[Text under study]
=== Begin Enclosure ===

As a Roman Catholic Womanpriest, a life of faith takes on a deeper meaning while she works to bring new life to an old church

With her welcoming smile and no-nonsense short gray hairdo, the Rev. Suzanne Dunn doesn’t exactly fit the profile of a radical rabble-rouser. But this Carpinteria resident is one about 125 ordained Roman Catholic Womenpriests worldwide who are working to bring about a more inclusive version of the Catholic Church.

As leader of the Catholic Church of the Beatitudes Santa Barbara, Dunn and her congregation celebrate weekly Mass at 5:30 p.m. Saturdays at First Congregational Church of Santa Barbara, 2101 State St. They honor the history and sacramental tradition of the Catholic Church while opening up the communion table to all seekers of faith, including gays and divorced people who are not allowed to partake in traditional Catholic communion.

“All are welcome at the table — divorced, gay, everyone,” Dunn said. “We do not keep out anyone.

“It’s such a relief to people to not be judged and not be told that somebody’s going to make the decision for them. We truly believe that anybody who comes to church is an adult and can make their own adult decisions.”

This simple welcoming atmosphere is a huge relief for many, she says.

“I had a woman who was divorced for years, and when I said everybody is welcome at the table she came to communion and just sobbed and sobbed,” Dunn said. “She said, ‘I was never allowed to receive communion in my own church because of the divorce.’ So I do see that there are people who are beginning to realize that they are welcome and we don’t judge them.”

In addition to weekly Mass, the church assists with warming shelters for the homeless and is in involved in other social justice issues. There is also a monthly group called “Disengaged Catholics Speak.” (The group next meets at 4 p.m. April 14, before the 5:30 p.m. service.)

“We are wanting to reach out to the disengaged Catholics and let them know we are here,” Dunn said. “We have no desire to tell them what to do. But for those who don’t know there’s another way, we are here.”

The notion that there could be “another way” niggled at Dunn while she was growing up in St. Johnsworth, Vt., a small town of about 8,500 residents. When she was 13, she recalls telling her mother that it didn’t seem fair that she was expected to take secretarial classes while boys were given more interesting options.

=== End Enclosure ===

[Data extract]

=== Begin Enclosure ===

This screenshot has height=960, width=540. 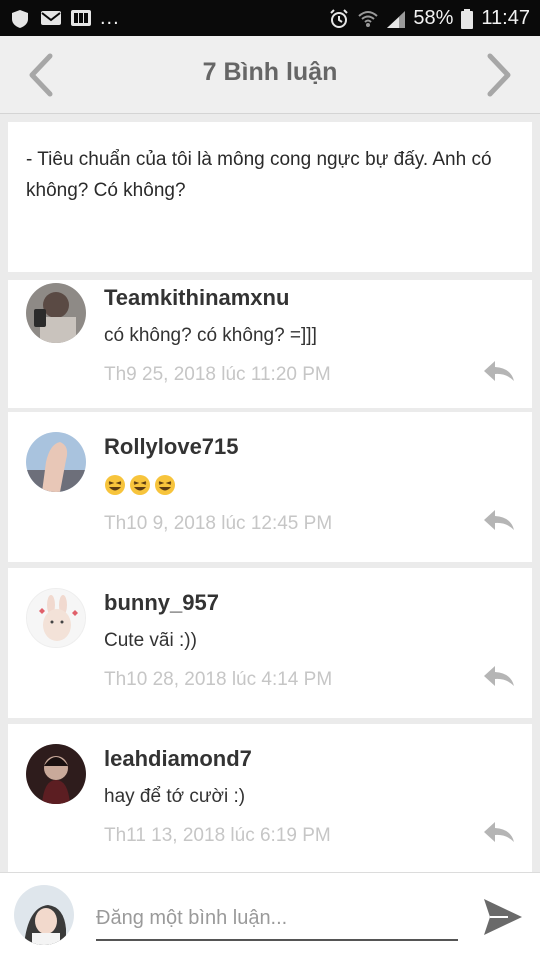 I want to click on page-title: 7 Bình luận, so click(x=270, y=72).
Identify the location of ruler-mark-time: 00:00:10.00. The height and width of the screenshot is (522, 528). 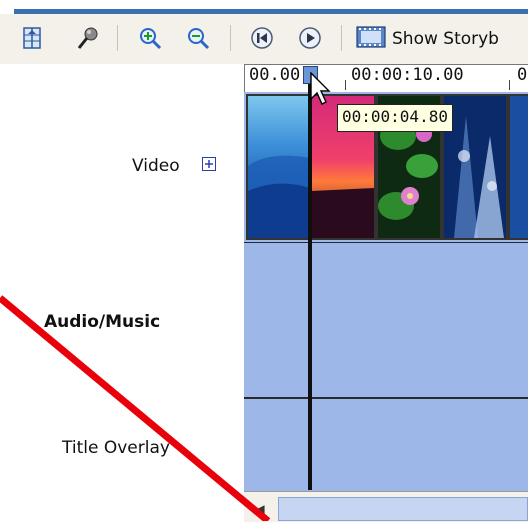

=== End Enclosure ===

[Things to do]
**a)** Reproduce the article about Suzanne Dunn verbatim, everything from "With her welcoming" down to "keep out anyone.".
**b)** In the article about Suzanne Dunn, when and where does her congregation hold its weekly Mass?
**c)** Carry the article about Suzanne Dunn forward with the next few paragraphs, starting after its final sentence.

[Per-task outputs]
**a)**
With her welcoming smile and no-nonsense short gray hairdo, the Rev. Suzanne Dunn doesn’t exactly fit the profile of a radical rabble-rouser. But this Carpinteria resident is one about 125 ordained Roman Catholic Womenpriests worldwide who are working to bring about a more inclusive version of the Catholic Church.

As leader of the Catholic Church of the Beatitudes Santa Barbara, Dunn and her congregation celebrate weekly Mass at 5:30 p.m. Saturdays at First Congregational Church of Santa Barbara, 2101 State St. They honor the history and sacramental tradition of the Catholic Church while opening up the communion table to all seekers of faith, including gays and divorced people who are not allowed to partake in traditional Catholic communion.

“All are welcome at the table — divorced, gay, everyone,” Dunn said. “We do not keep out anyone.

**b)** At 5:30 p.m. on Saturdays at First Congregational Church of Santa Barbara, 2101 State St.

**c)**
Dunn was never drawn to the convent, but she said she broke off an engagement because “it wouldn’t be fair to the man I married because there was a deeper call. It’s hard to explain knowing that at 20, but I did know it and it was a very painful and difficult decision.”

Instead, she became a missionary and earned bachelor’s and masters degrees in religious education. This was at about the time of the Second Vatican Council, or Vatican II, which took place from 1962 to 1965 and addressed relations between the Roman Catholic Church and the modern world.

“It was right at the time of this great upheaval in religious life that I started having some sort of vision of what religious life could be if we were free from some of the structures,” Dunn said.

“I was told ... the goals and wishes I had (for more equality for women) were valid and perhaps that’s how religious life would be developing in the future, but that it wouldn’t happen in the community I was in.”

Dunn was encouraged to think of transferring to what was then a fledgling experimental group: Sisters for Christian Community, a nonpontifical group that Dunn has now been part of since 1980.

“We don’t have a motherhouse, we don’t hold funds in common,” she said. “We are responsible for our own selves and planning our own futures.”

Running a group with a consensual model isn’t always easy, she admits.

“It attracted a group of very intelligent women who were leaving their own congregations because they could no longer buy some of the concepts of inequality,” she said. “At the beginning it was a little hectic because everybody wanted to have their opinion heard; they hadn’t had that opportunity for a long time.

“It’s taken us many, many years to get the consensus power flowing,” she laughed.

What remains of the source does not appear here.